[Exercise]
Return each line exactly, from the one that has "Image resolution: width=1080" through the end of the entries, both ends included. Pictures do not belong.

Available data Block Start

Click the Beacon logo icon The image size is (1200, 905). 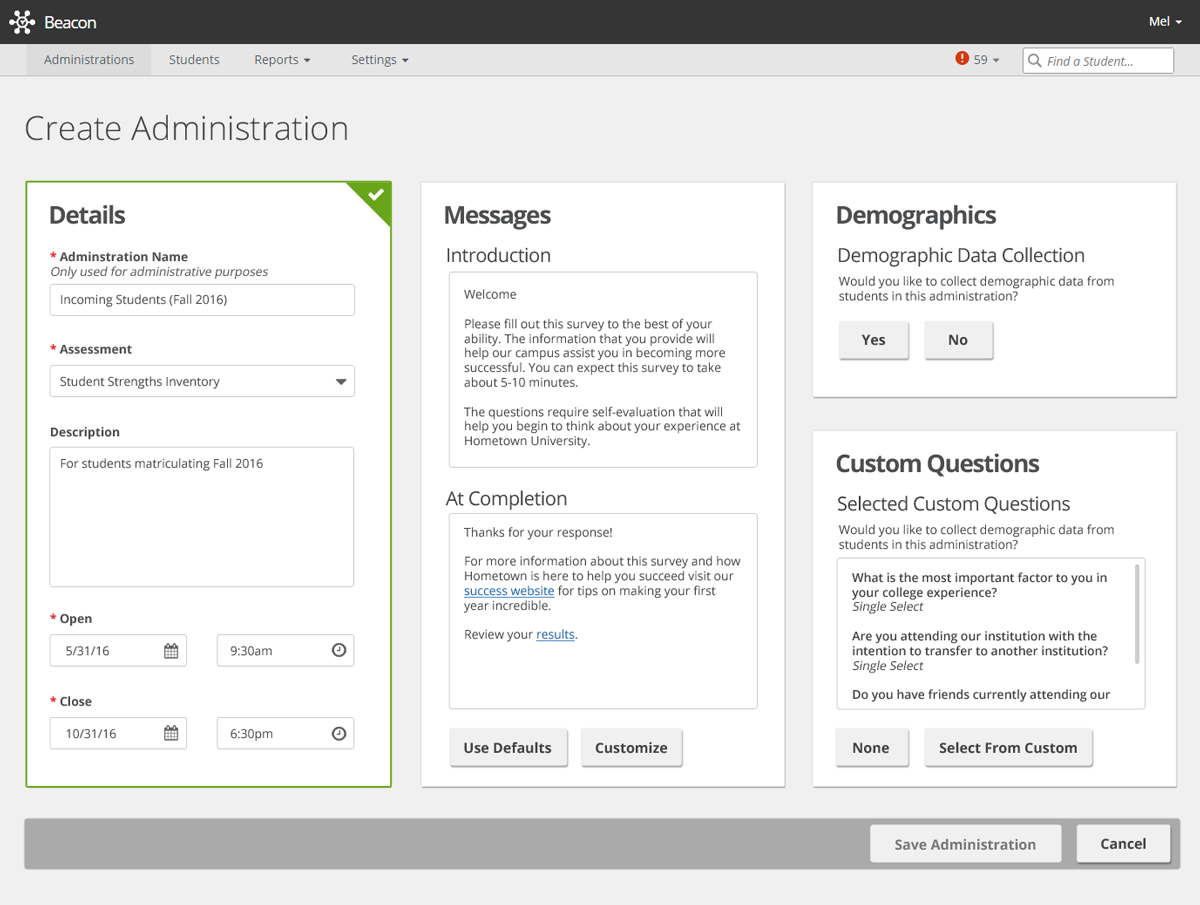pyautogui.click(x=23, y=21)
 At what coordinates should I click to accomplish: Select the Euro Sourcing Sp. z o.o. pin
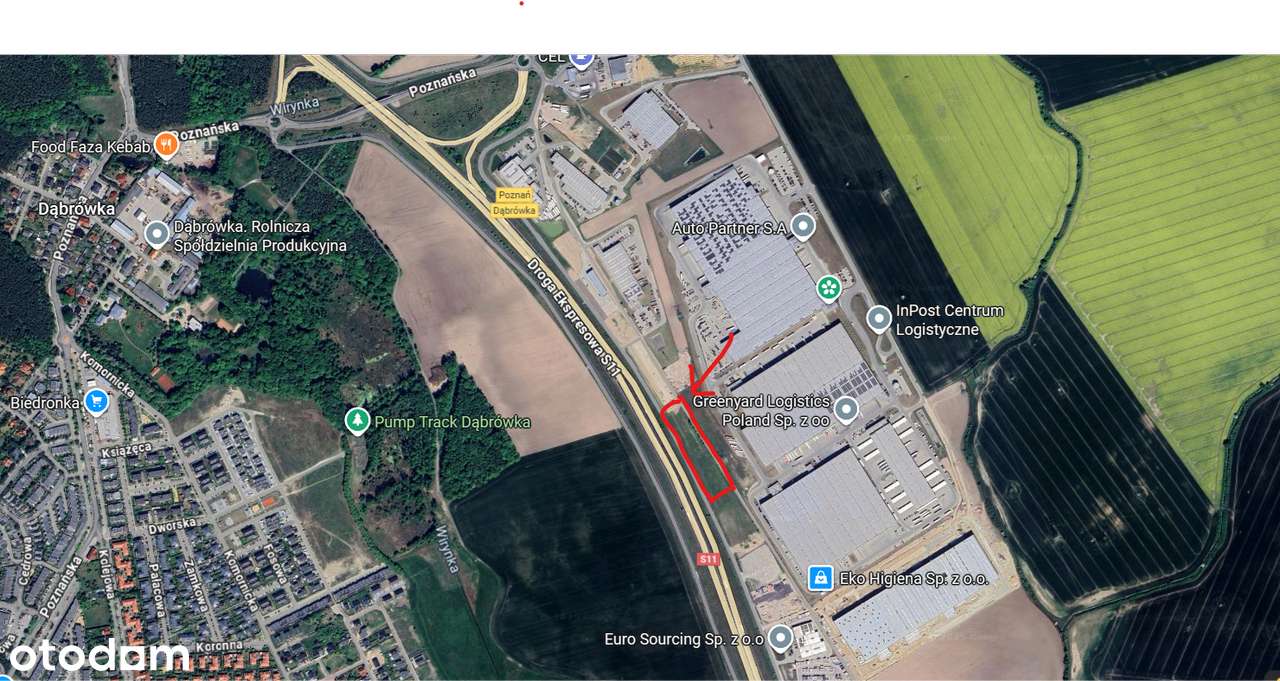click(x=780, y=637)
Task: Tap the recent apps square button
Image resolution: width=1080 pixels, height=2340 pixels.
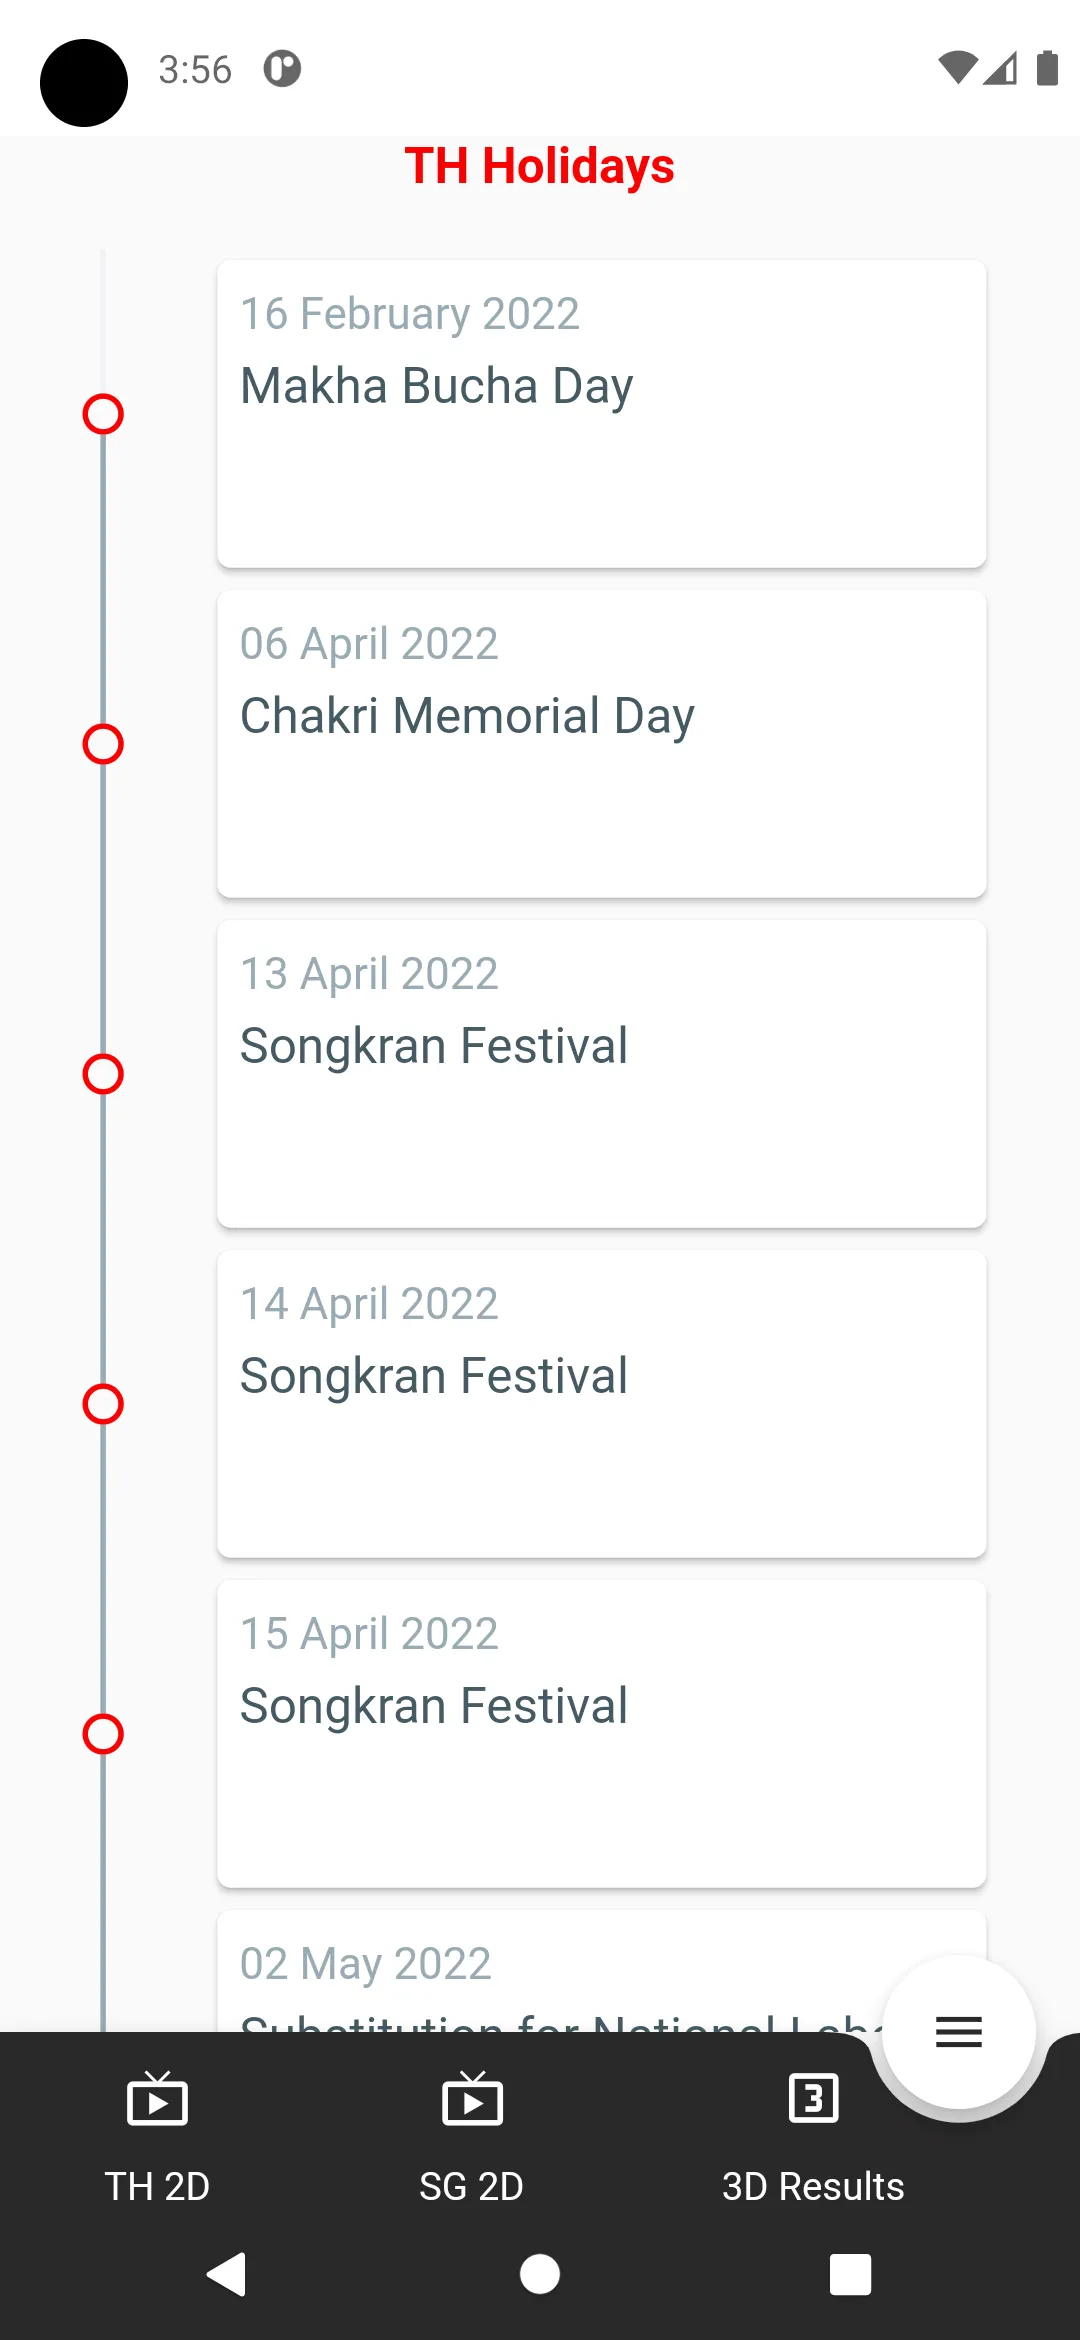Action: point(850,2274)
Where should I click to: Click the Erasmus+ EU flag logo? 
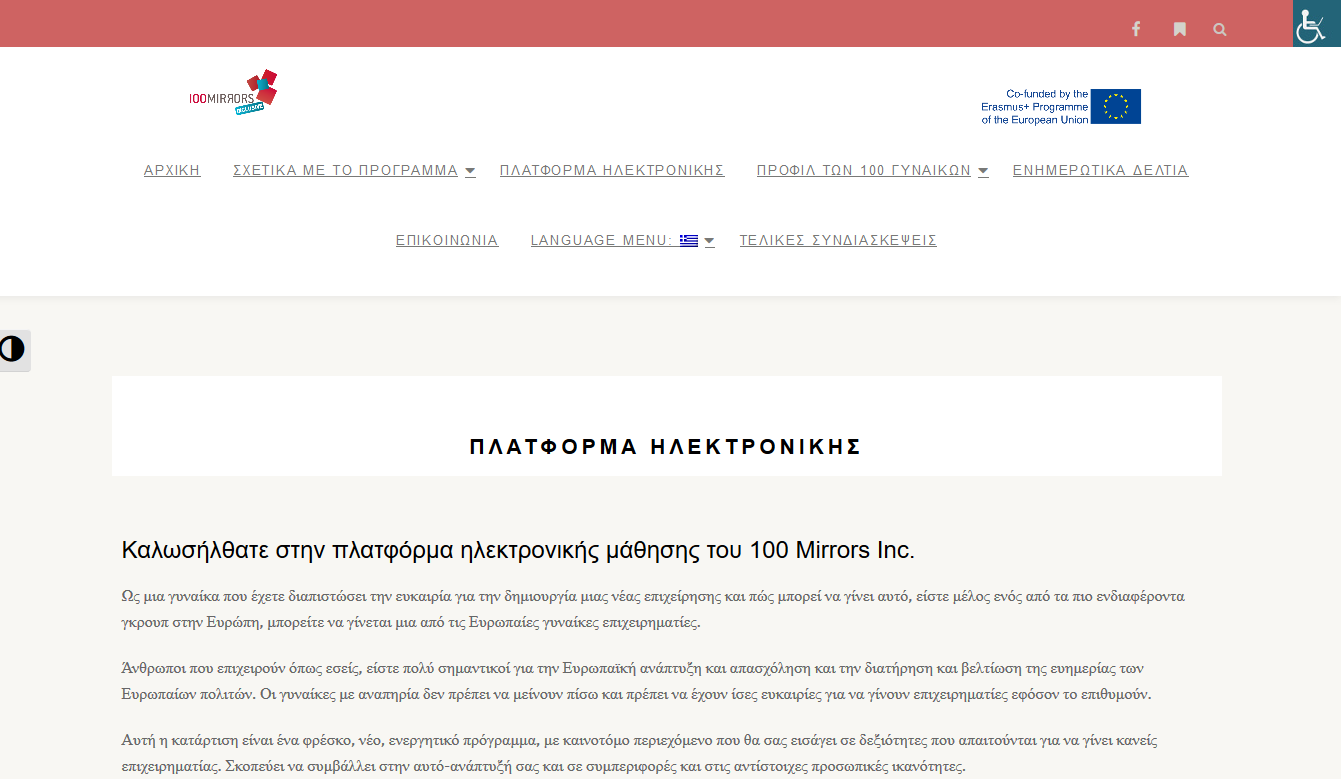(x=1115, y=106)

Available data Block End

[Final answer]
Image resolution: width=1080 pixels, height=2340 pixels.
Action: point(850,2274)
Where should I click to: Click the Erasmus+ EU flag logo? 
(x=1115, y=106)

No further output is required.